===== EXERCISE DATA

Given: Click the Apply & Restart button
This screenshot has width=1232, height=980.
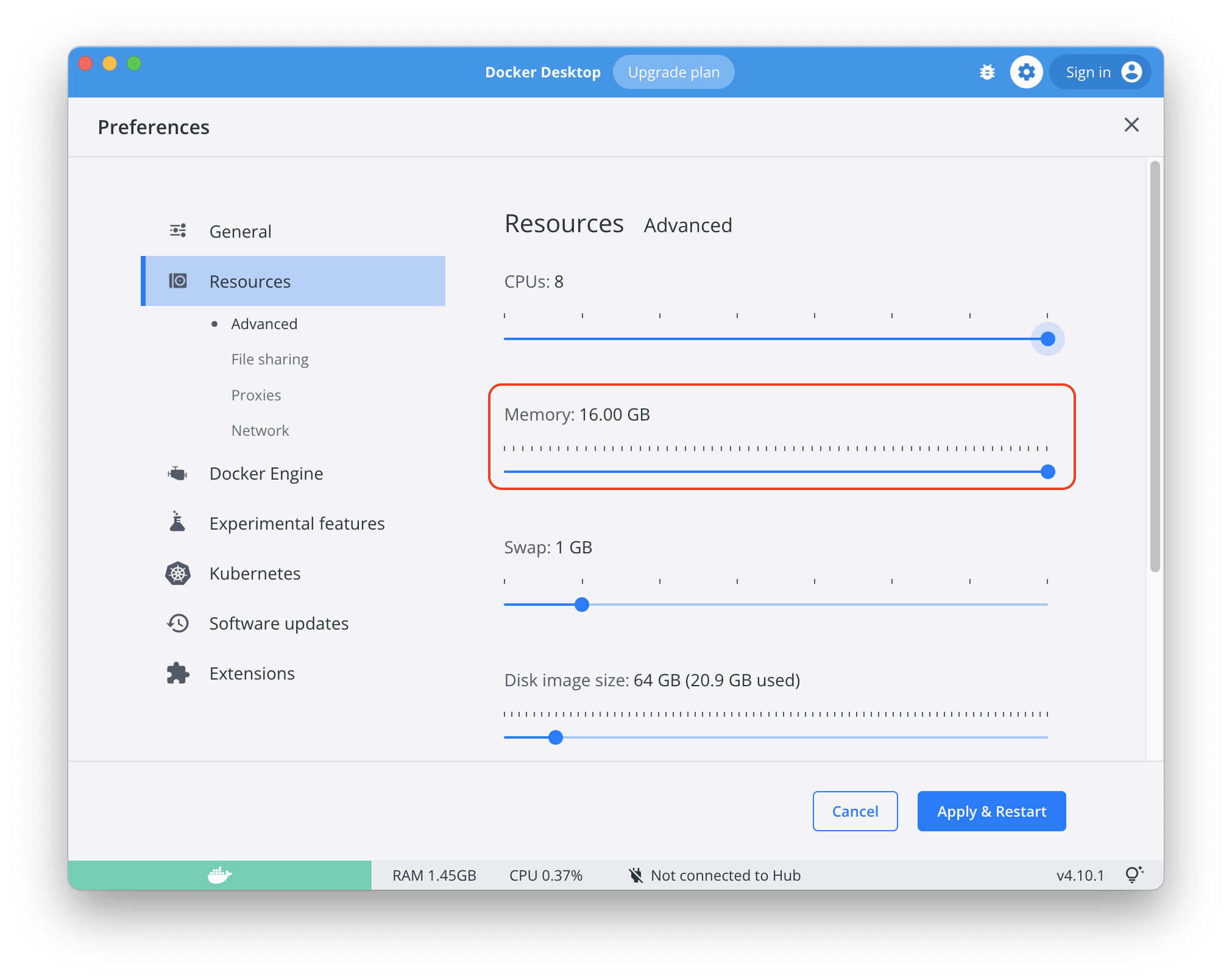Looking at the screenshot, I should pyautogui.click(x=991, y=811).
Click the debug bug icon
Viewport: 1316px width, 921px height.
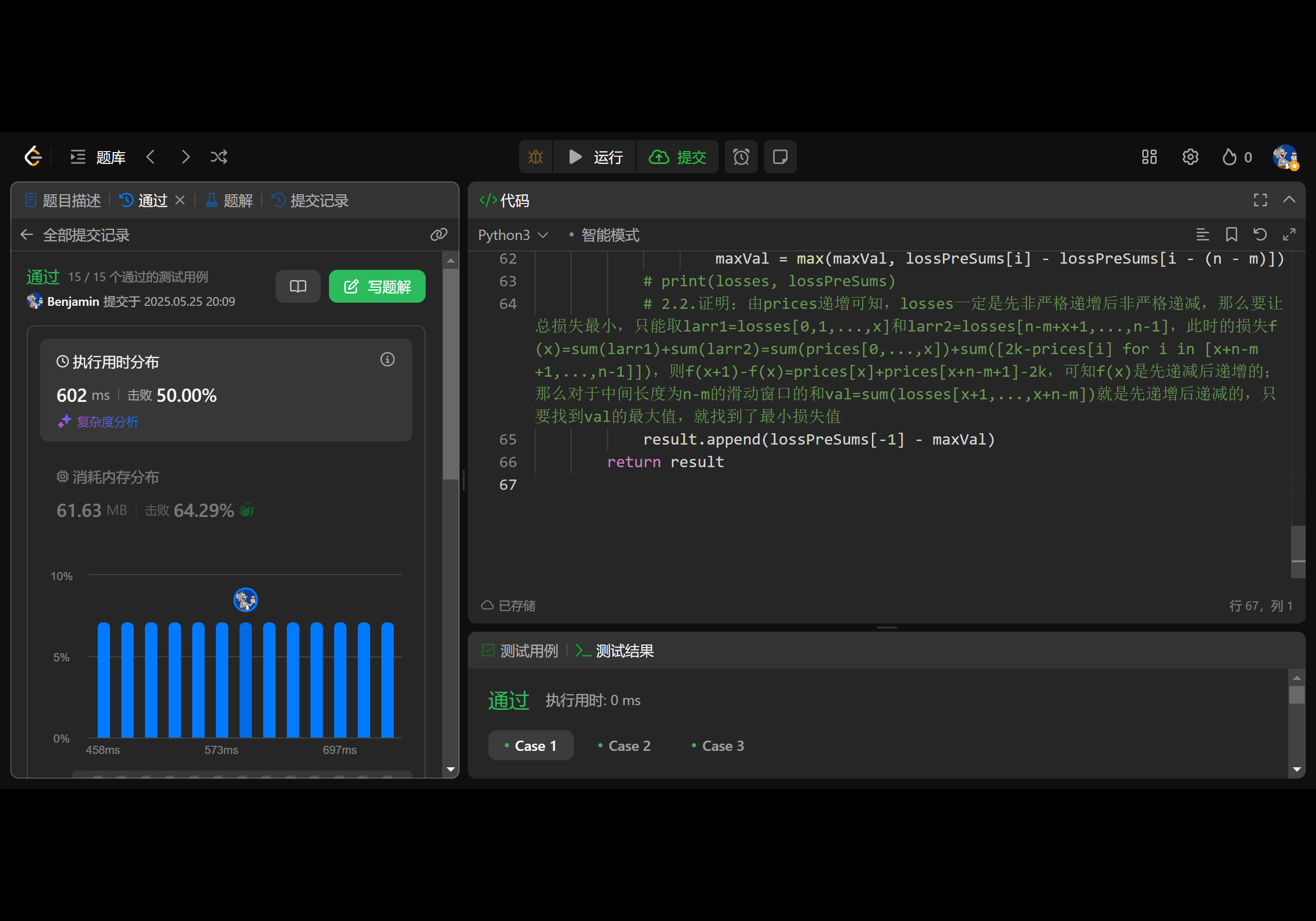coord(535,156)
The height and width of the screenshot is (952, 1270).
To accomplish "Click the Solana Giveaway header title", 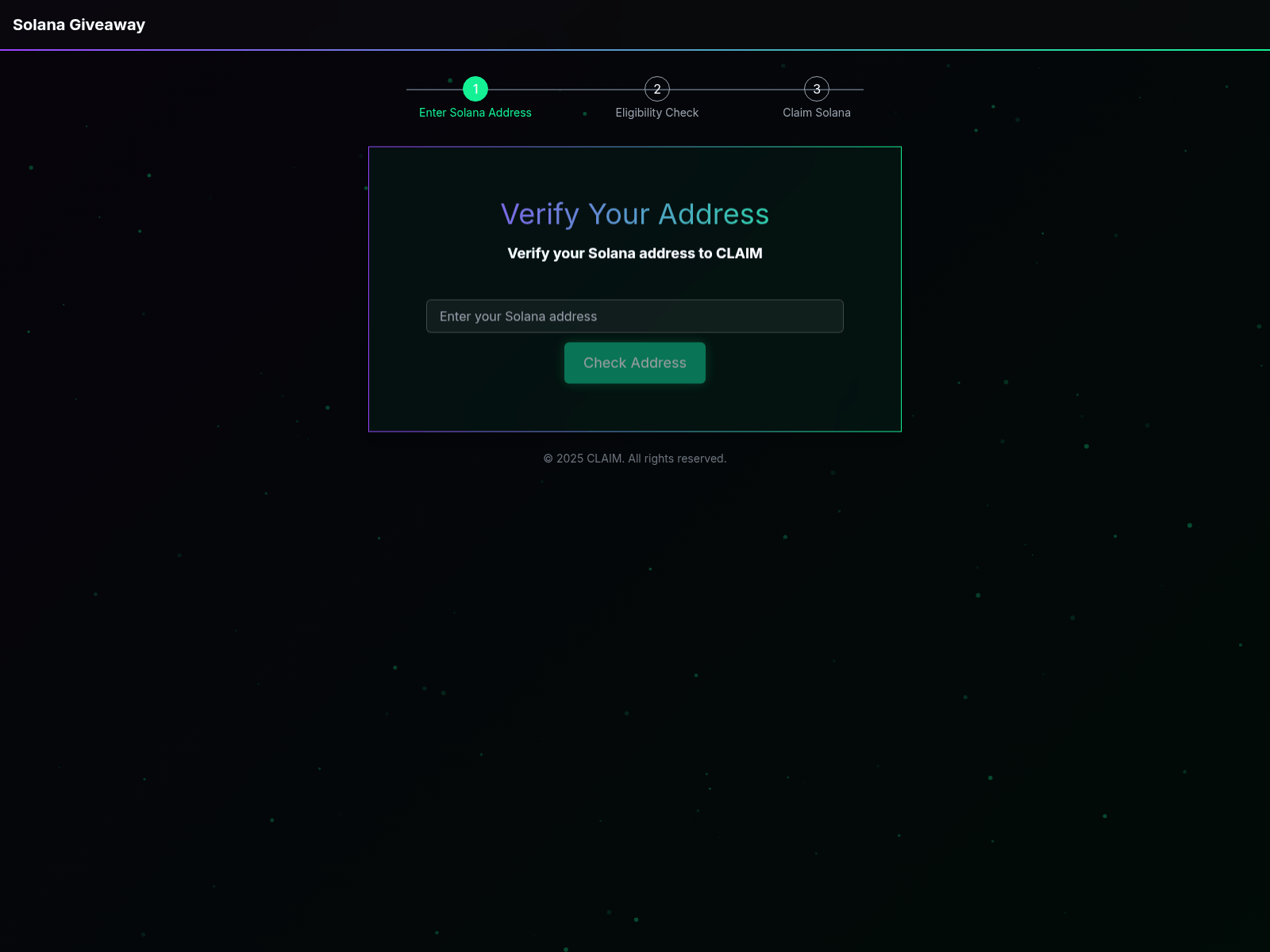I will pyautogui.click(x=79, y=25).
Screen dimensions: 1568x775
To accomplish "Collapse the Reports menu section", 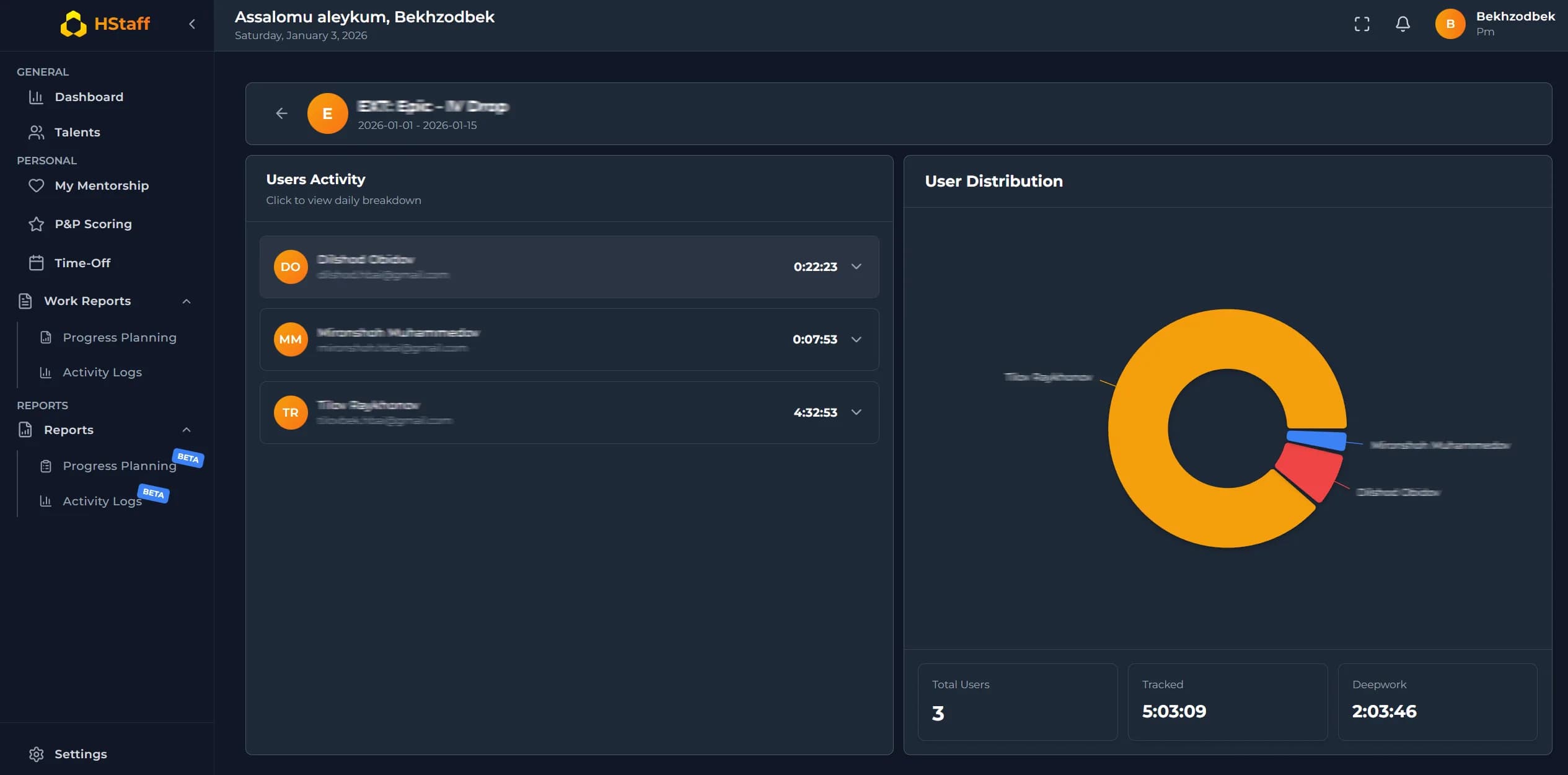I will [x=187, y=430].
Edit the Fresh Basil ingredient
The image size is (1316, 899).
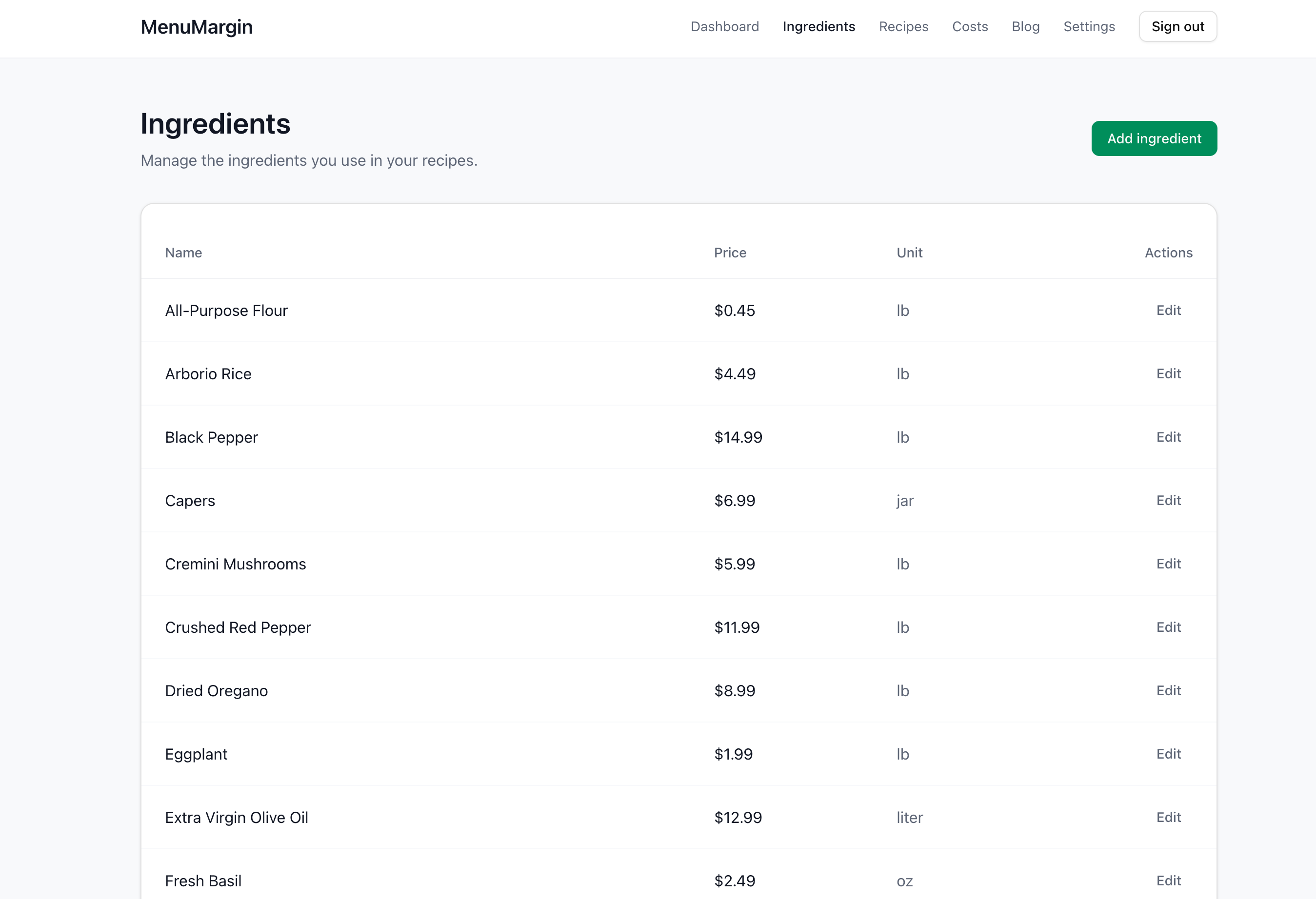click(x=1168, y=880)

==========

* ABOUT THIS EXERCISE *
Each line from the one that contains "Edit the Fresh Basil ingredient" to the end of the listing must be quoted exactly; no other line and no picture belongs in the copy.

* WRITTEN RESPONSE *
Edit the Fresh Basil ingredient
The image size is (1316, 899).
click(x=1168, y=880)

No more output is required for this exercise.